- Algorand reduz equipe diante da queda das criptomoedas
- Demissões refletem cenário macroeconômico global incerto
- ALGO mantém foco no crescimento do ecossistema blockchain
A Fundação Algorand anunciou a demissão de aproximadamente 25% de sua força de trabalho, em uma medida que reflete o momento desafiador enfrentado pelo mercado de criptomoedas em 2026. A decisão foi comunicada publicamente na quarta-feira e faz parte de um movimento mais amplo de ajuste operacional dentro do setor.
Segundo a organização, a reestruturação foi motivada por fatores macroeconômicos e pela recente retração no desempenho das criptomoedas. “Essa decisão não foi tomada de forma leviana e é uma resposta ao ambiente macroeconômico global incerto, bem como à queda generalizada nos mercados de criptomoedas”, publicou a fundação no X.
Today, the Algorand Foundation made the difficult decision to reduce our workforce by 25%. This decision was not taken lightly and is in response to the uncertain global macro environment as well as the broader downturn in crypto markets.
These employees have been best-in-class…
— Algorand Foundation (@AlgoFoundation) March 18, 2026
A Fundação Algorand é responsável pelo suporte e desenvolvimento da blockchain Algorand, uma rede Layer 1 que busca oferecer escalabilidade e eficiência para aplicações descentralizadas.
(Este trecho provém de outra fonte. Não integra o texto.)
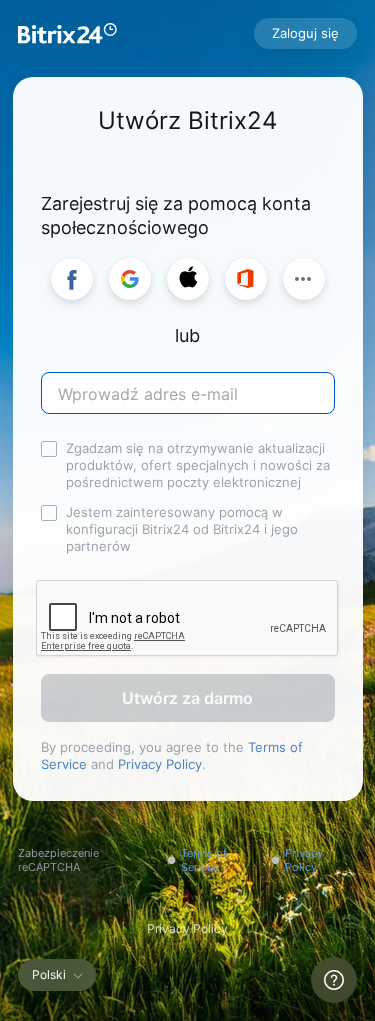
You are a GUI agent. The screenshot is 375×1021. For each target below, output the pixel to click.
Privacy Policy (160, 764)
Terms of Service (204, 860)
De acordo com dados disponíveis, a instituição conta com menos de 200 funcionários, o que evidencia o impacto significativo do corte recente.
O movimento não ocorre de forma isolada. Nos últimos meses, outras empresas e projetos ligados ao setor também anunciaram reduções de equipe ou encerramento de atividades. Iniciativas como RTFKT, ligada à Nike, e o protocolo Tally foram descontinuadas, enquanto empresas como Messari e Block também reduziram seus quadros, citando avanços em inteligência artificial e reestruturações internas.
Além disso, a OP Labs anunciou recentemente a demissão de 20 colaboradores, destacando que a medida foi resultado de ajustes organizacionais, e não de dificuldades financeiras diretas.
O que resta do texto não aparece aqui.